U.S. Senator Jerry Moran (R-Kan.), member of the Senate Rural Health Caucus, recently introduced S. 778, the Protecting Access to Rural Therapy Services (PARTS) Act, to ensure rural populations have access to a full range of outpatient therapeutic services in their own communities. "Outpatient therapeutic services" include services such as drug infusions, blood transfusions, and cardiac and pulmonary rehabilitation services.
These health care services have traditionally been administered by licensed, skilled medical professionals in hospitals under the overall direction of a physician. However, in an attempt to clarify existing regulations, the Centers for Medicare & Medicaid Services (CMS) retroactively interpreted the policy in 2009 to require that a physician not only provide supervision, but physically be present at all times when therapy services are being provided -- the majority of which are low risk.
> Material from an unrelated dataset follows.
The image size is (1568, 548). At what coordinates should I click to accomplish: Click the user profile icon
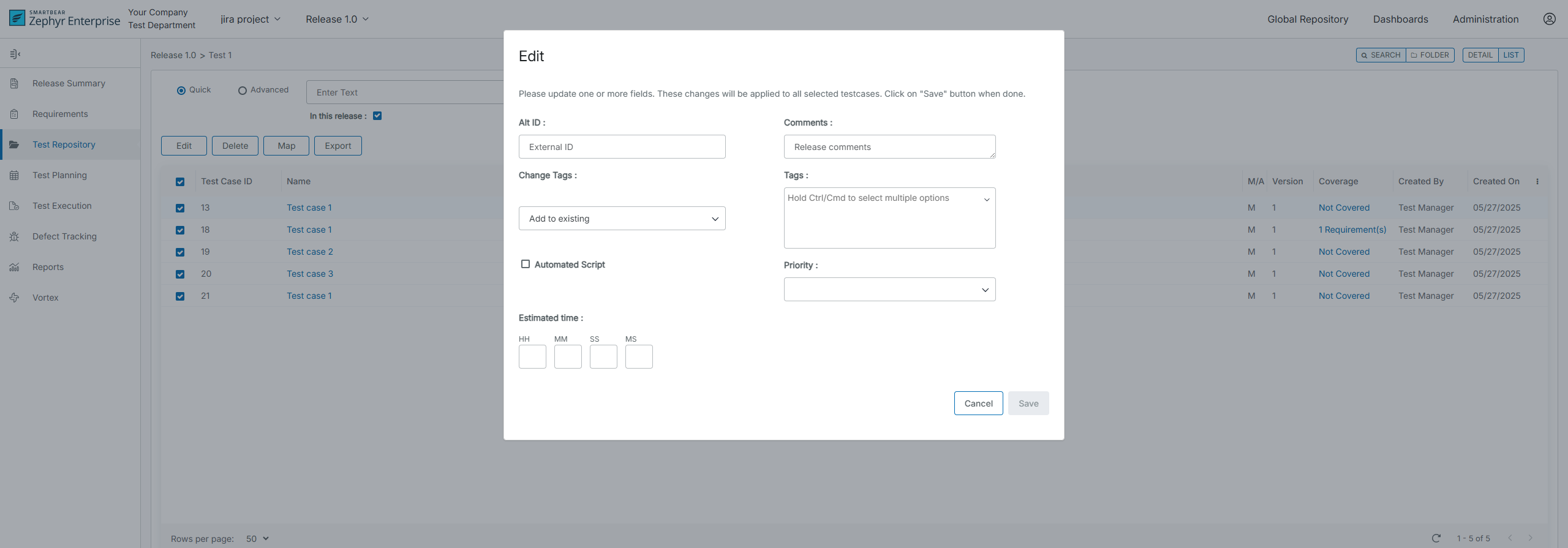1549,19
"CMS' policy does not take into account the realities of rural health care. Many Kansas hospitals, and other rural hospitals across the country, will find these supervision requirements impossible to meet, jeopardizing continued access to these important health care services," Sen. Moran said. "Small and rural hospitals, where medical workforce shortages are most severe, need reasonable flexibility to appropriately staff their facilities so they can continue to provide a full range of services to their communities. The PARTS Act is a commonsense solution that would preserve patient safety while easing unreasonable regulations on hospitals."
"CMS' supervision policy threatens the survival of Kansas hospitals," said Dennis George, Chief Executive Officer of Coffey County Hospital in Burlington, Kansas. "We need a permanent solution that recognizes how we operate hospitals in rural America. The PARTS Act would fix this problem by providing rural hospitals with the flexibility we need to continue providing much needed therapy services to patients in their own communities."
In response to concerns raised by Sen. Moran, other lawmakers from rural states, and hospitals, CMS delayed enforcement of direct supervision regulations in 2010 and 2011. However, the regulations are scheduled to go into effect next year.
The PARTS Act would:
Allow general supervision by a physician or non-physician providers for many outpatient therapy services;
Require CMS to allow a default setting of general supervision, rather than direct supervision, for outpatient therapy services;
Create an advisory panel to establish an exemption process for risky and complex outpatient services;
Create a special rule for Critical Access Hospitals (CAHs) that recognizes their unique size and Medicare conditions of participation; and
Hold hospitals and CAHs harmless from civil or criminal action regarding CMS' current direct supervision policy for the period 2001 through 2011.